EXERCISE DETAILS:
Retype everything from the line containing "You are a GUI" down to the end of the material below, leaving the pictures out of your copy.

DATA EXCERPTS:
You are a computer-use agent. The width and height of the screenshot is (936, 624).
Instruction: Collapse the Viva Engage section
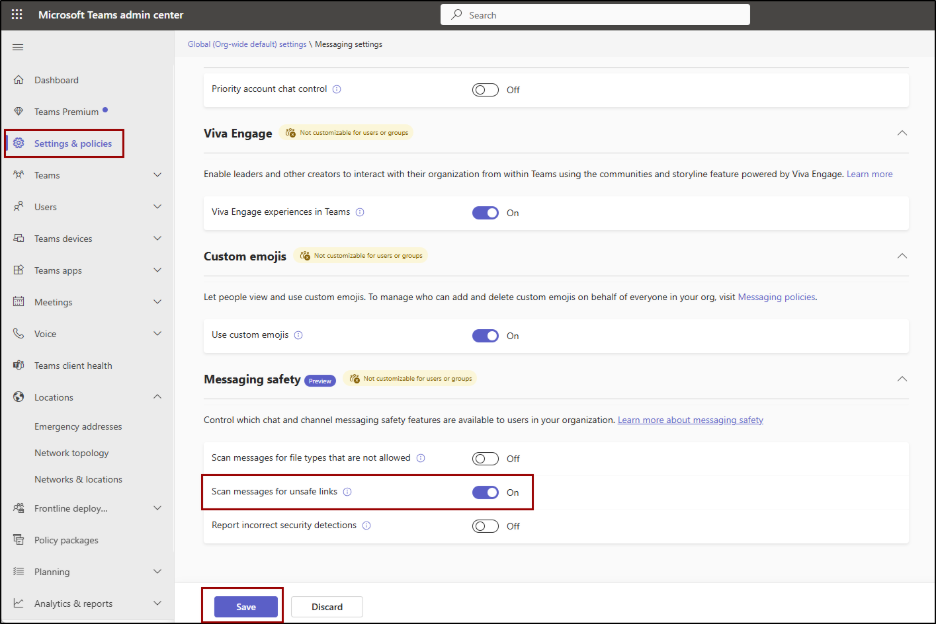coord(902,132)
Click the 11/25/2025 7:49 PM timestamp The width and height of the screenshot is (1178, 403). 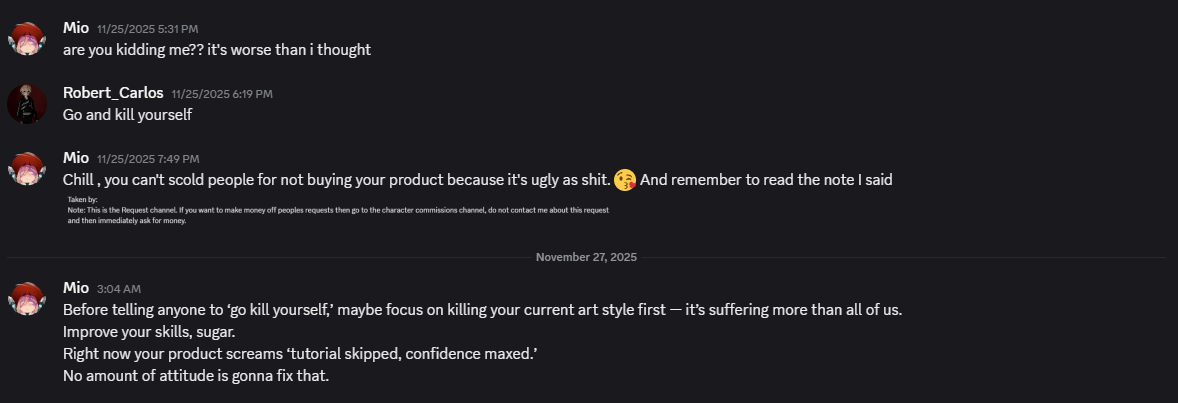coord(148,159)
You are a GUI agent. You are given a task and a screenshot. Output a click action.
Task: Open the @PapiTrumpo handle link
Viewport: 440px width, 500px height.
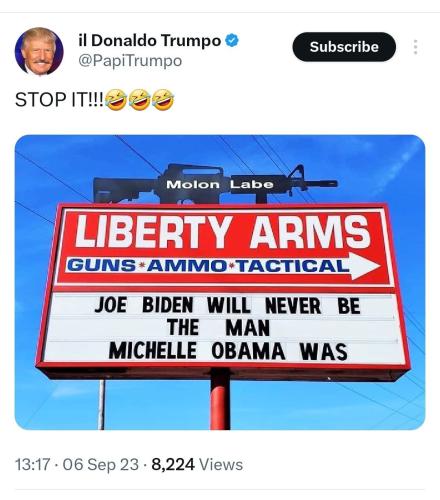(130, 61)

TASK OUTPUT:
You are a GUI agent. You are given a task and a screenshot. Output a click action.
Task: Open the @PapiTrumpo handle link
Viewport: 440px width, 500px height.
(130, 61)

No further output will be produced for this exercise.